2013年12月04日 01時47分17秒 | 文芸作品
 六年ほど前から、ギター仲間がギター持参で開くホームパーティーを主催してきた。同門の中年以降の人々がほとんどで、男女半々の八名ほどが春夏秋冬と年四回集まり、他に臨時の参加者もある。僕としてのこの会への思いには、こんなこともあった。年を取ると次第に下手になるはずで、それに抗していくそれぞれの知恵などを寄せ合いたいものだと。ところが、予期せぬ出来事も起こることになった。

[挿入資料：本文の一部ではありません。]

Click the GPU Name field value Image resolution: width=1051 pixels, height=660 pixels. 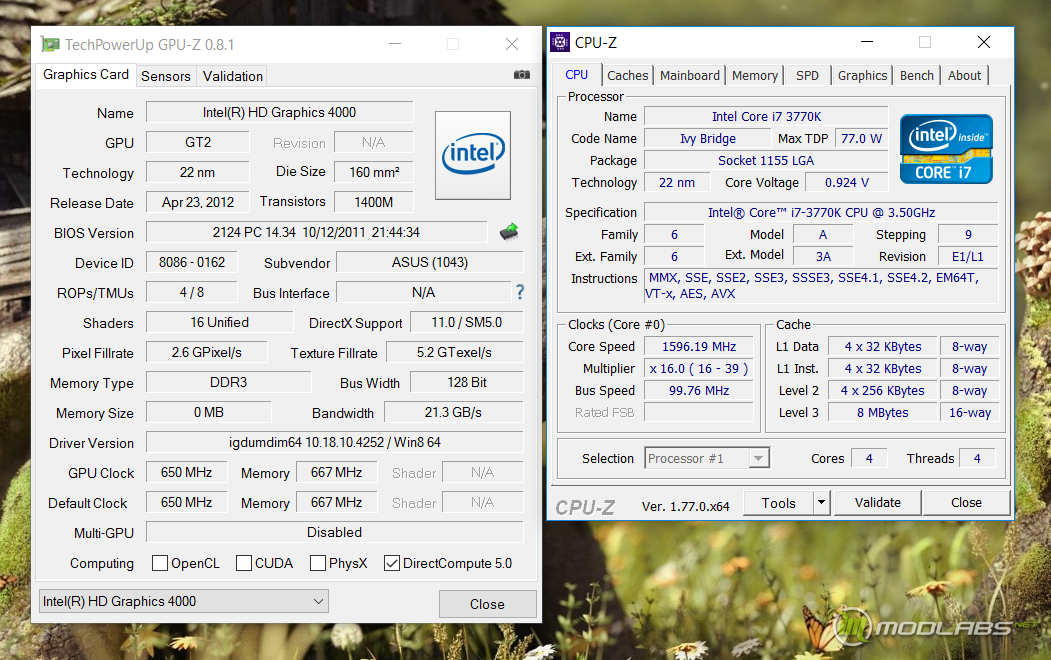click(x=279, y=112)

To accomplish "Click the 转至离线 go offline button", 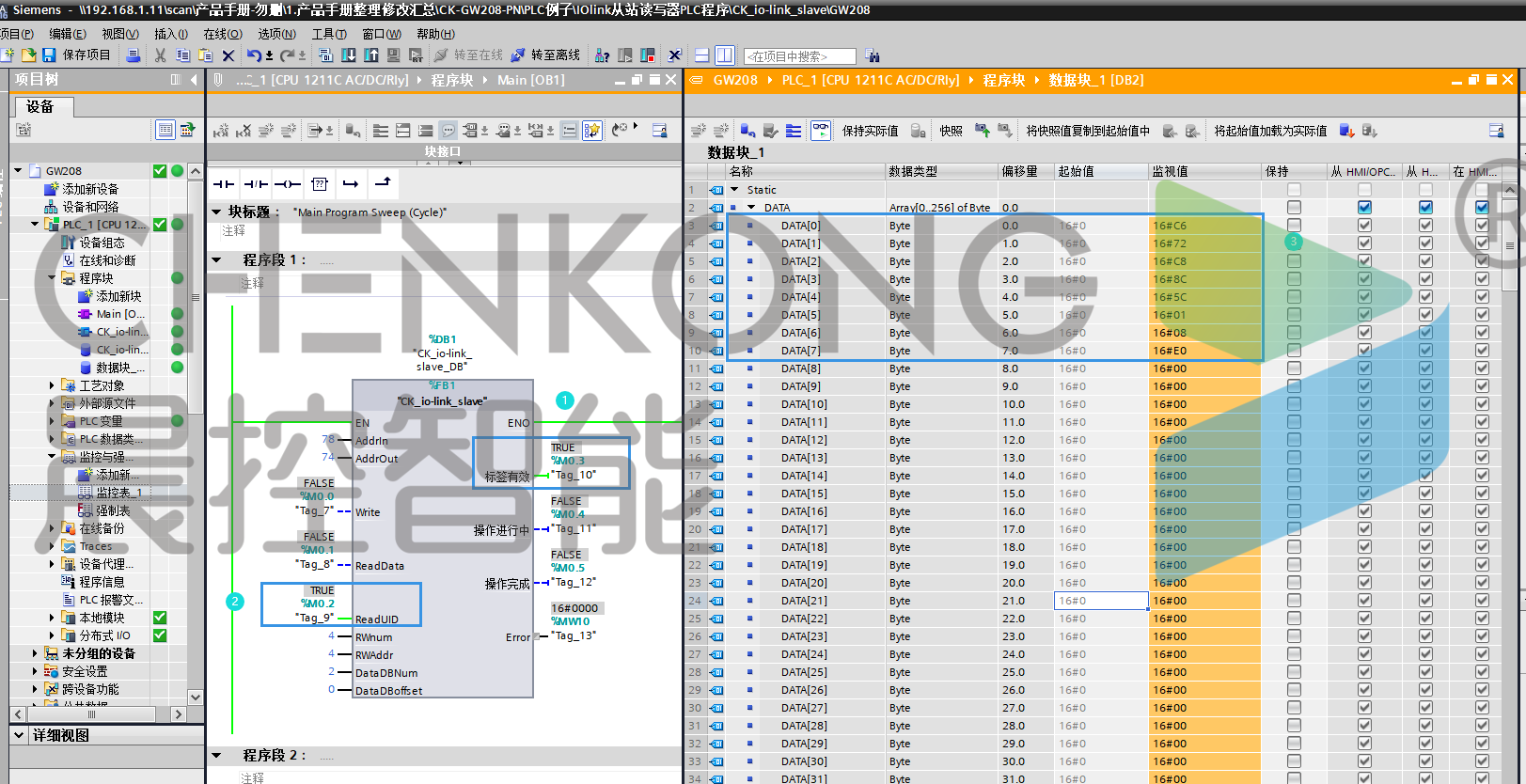I will point(545,55).
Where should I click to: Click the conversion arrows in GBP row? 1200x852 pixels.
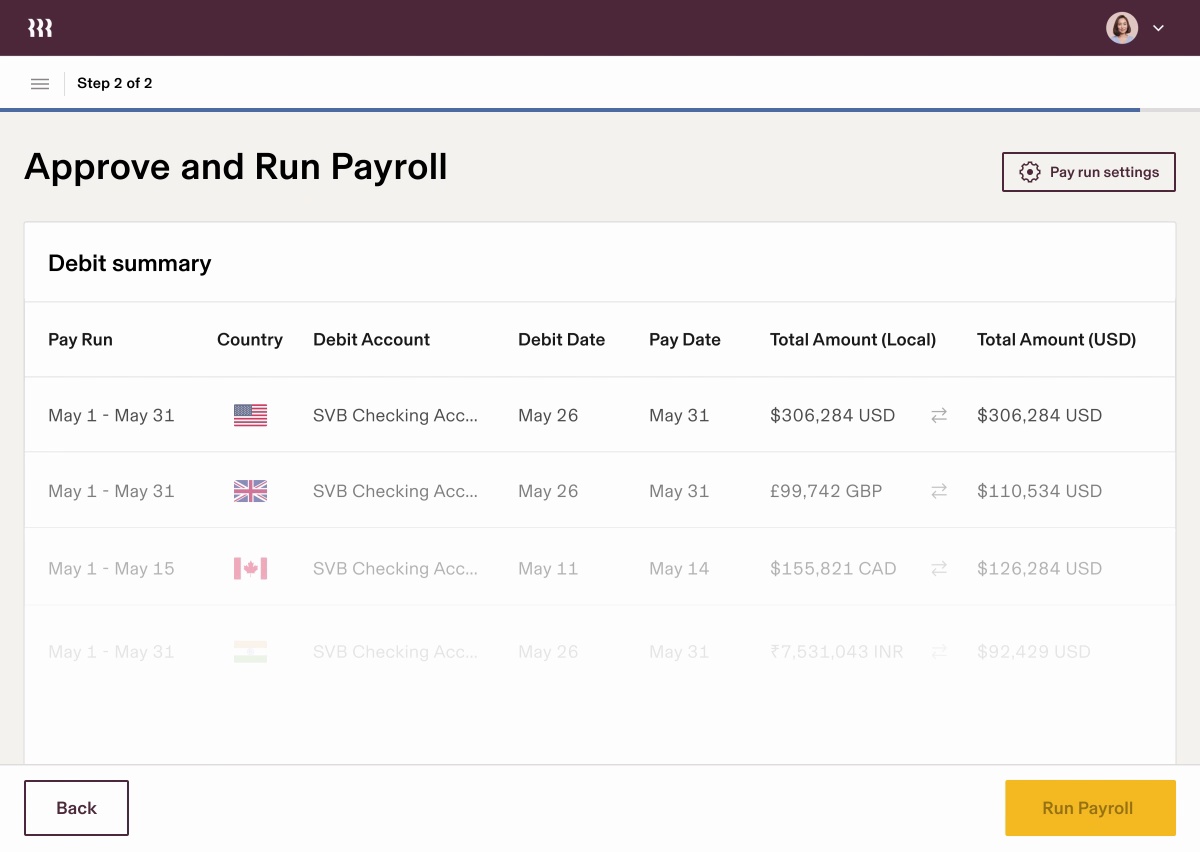(939, 491)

 ギター演奏関連の何もかもを放りだしてしまったのは、Kさん。ギター一切をすっぱりと打ち切ったのであるが、長年集めたCDをどさりと会に送りつけてきた。こんな言葉を付けて。「未練を残さず止めたいが、CDには困った。その気持ちは分かってもらえるよね? 皆さんで分け合って下さい」。こういう方は、他の趣味などでもこういう対処をされるのだろうか? 僕と全く同年齢の方なのである。
 こんな方もいる。これ以上上達しないからという理由で、僕と同じ先生のところへ通うのをすぱっと止めてしまわれた。このAさんは、ギターはやめないと予告された通りで、僕らのパーティーには今も出席されて、演奏もしていただいている。とても上手な方で、教室を止めた理由について、こんなことを語っておられた。「きっと、何か変なプライドがあるのでしょうね」。僕よりも数歳上、超名門会社の重役さんだった現役時代から二〇年以上もギターを続けてこられた方である。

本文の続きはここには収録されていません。